An assistant may apply firm pressure over the cricoid cartilage prior to induction (Sellick maneuver). Because the cricoid cartilage forms an uninterrupted and incompressible ring, pressure over it is transmitted to underlying tissue. The esophagus is collapsed, and passively regurgitated gastric fluid cannot reach the hypopharynx. Excessive cricoid pressure (beyond what can be tolerated by a conscious person) applied during active regurgitation has been associated with rupture of the posterior wall of the esophagus. The effectiveness of Sellick maneuver has been questioned.
A propofol induction dose is given as a bolus. Obviously, this dose must be modified if there is any indication that the patient’s cardiovascular system is unstable. Other rapid-acting induction agents can be substituted (eg, etomidate, ketamine).
Succinylcholine (1.5 mg/kg) or rocuronium (0.9–1.2 mg/kg) is administered immediately following the induction dose, even if the patient has not yet lost consciousness.
The patient is not artificially ventilated, to avoid filling the stomach with gas and thereby increasing the risk of emesis. Once spontaneous efforts have ceased or muscle response to nerve stimulation has disappeared, the patient is rapidly intubated. Cricoid pressure is maintained until the endotracheal tube cuff is inflated and tube position is confirmed. A modification of the classic rapid-sequence induction allows gentle ventilation as long as cricoid pressure is maintained.
If the intubation proves difficult, cricoid pressure is maintained and the patient is gently ventilated with oxygen until another intubation attempt can be performed. If intubation is still unsuccessful, spontaneous ventilation should be allowed to return and an awake intubation performed. Sugammadex can be administered to reverse rocuronium-induced muscle relaxation.
After surgery, the patient should remain intubated until airway reflexes and consciousness have returned.
Rapid-sequence inductions are often associated with increases in intracranial pressure, arterial blood pressure, and heart rate. Describe the pathophysiology and clinical findings associated with aspiration pneumonia.
The pathophysiological changes depend on the composition of the aspirate. Acid solutions cause atelectasis, alveolar edema, and loss of surfactant. Particulate aspirate will also result in small-airway obstruction and alveolar necrosis. Granulomas may form around food or antacid particles. The earliest physiological change following aspiration is intrapulmonary shunting, resulting in hypoxia. Other changes may include pulmonary edema, pulmonary hypertension, and hypercapnia.
Wheezing, rhonchi, tachycardia, and tachypnea are common physical findings. Decreased lung compliance can make ventilation difficult. Hypotension signals significant fluid shifts into the alveoli and is associated with massive lung injury. Chest roentgenography may not demonstrate diffuse bilateral infiltrates for several hours after the event. Arterial blood gases reveal hypoxemia, hypercapnia, and respiratory acidosis. What is the treatment for aspiration pneumonia?
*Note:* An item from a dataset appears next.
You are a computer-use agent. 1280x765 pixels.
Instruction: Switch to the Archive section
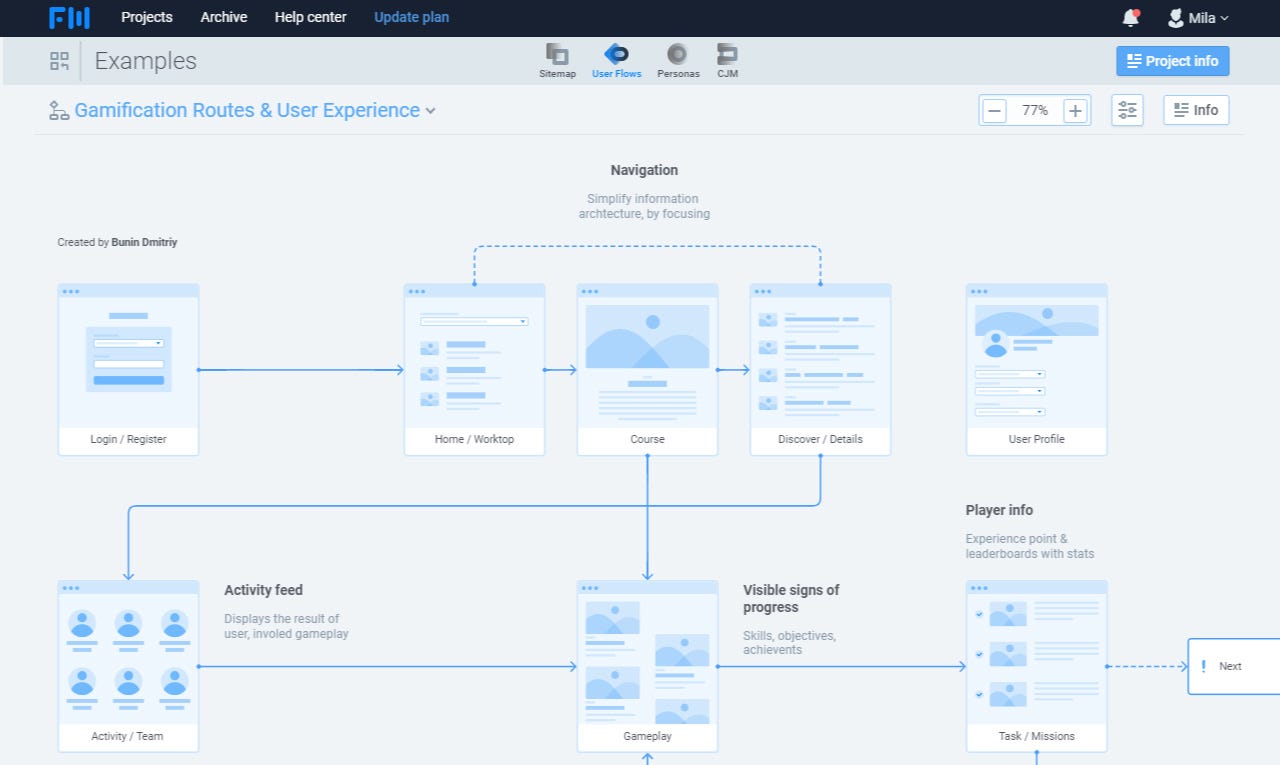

As soon as regurgitation is suspected, the patient should be placed in a head-down position so that gastric contents drain out of the mouth instead of into the trachea. The pharynx and, if possible, the trachea should be thoroughly suctioned. The mainstay of therapy in patients who subsequently become hypoxic is positive-pressure ventilation. Intubation and the institution of positive end-expiratory pressure, or noninvasive ventilation, may be required. Bronchoscopy and pulmonary lavage are usually indicated when particulate aspiration has occurred. Use of corticosteroids is generally not recommended, and antibiotics are administered depending upon culture results.